The bad news – the World Health Organization (WHO) has raised the current level of influenza pandemic alert from phase 4 to 5.
The good news – countries throughout the globe are better prepared to deal with a deadly new disease than at any time in history.
WHO’s director-general Dr Margaret Chan – no stranger to pandemics, having presided over Hongkong’s controversial handling of SARS in 2003 as director of health – has urged governments to immediately activate their pandemic preparedness plans. Measures revolve around heightened surveillance, early detection and treatment of cases and infection control in all facilities.
Chan said experiences with H5N1 avian influenza had resulted in investment in contingency programmes that “we are now benefitting from”.
She added: “For the first time in history, we can track the evolution of a pandemic in real-time.”
Increased government transparency concerning results of their investigations “helps us understand the disease,” she said.
It was the first time WHO had declared a Phase 5 outbreak, the second-highest on its threat scale, indicating a pandemic could be imminent. Germany and Austria became the latest countries to report swine flu infections yesterday, with cases already confirmed in Canada, Britain, Israel, New Zealand and Spain. A toddler, who succumbed in Texas, became the first death outside Mexico, which has been identified as the epicentre of the infection with 160 fatalities.

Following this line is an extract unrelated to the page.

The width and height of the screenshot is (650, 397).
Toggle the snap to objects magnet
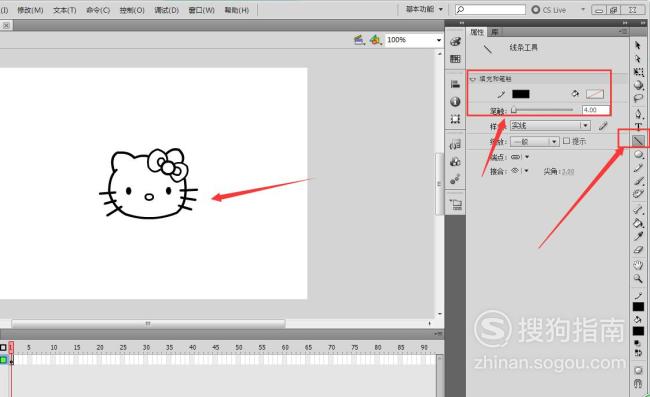(x=638, y=384)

In the Asia, South Korea has reported five suspected cases in addition to a “probable” case revealed earlier.
Scientists are concluding that somewhere in the world, months or even a year ago, a pig virus jumped to a human and mutated, and has been spreading between humans ever since. Unlike with bird flu, doctors say, there is still no evidence to suggest a direct pig-to-human infection from this strain, which is why culling of this farm animal has not yet taken place. However, individual countries like Egypt are taking matters into their own hands, slaughtering 250,000 pigs in the country, eaten mainly by the Coptic Christian minority
While most deaths from the disease have occurred in Mexico, it has yet to be proven as the flu’s exact point of origin. According to the country’s chief epidemiologist, one of the deaths directly attributed to swine flu was that of a Bangladeshi immigrant, who had lived in Mexico for six months. The unnamed man was visited by a brother who arrived from Bangladesh or Pakistan and was reportedly ill. The relative has since left, his whereabouts unknown.
Experts are not ruling out that the flu could have been brought in from Bangladesh or Pakistan.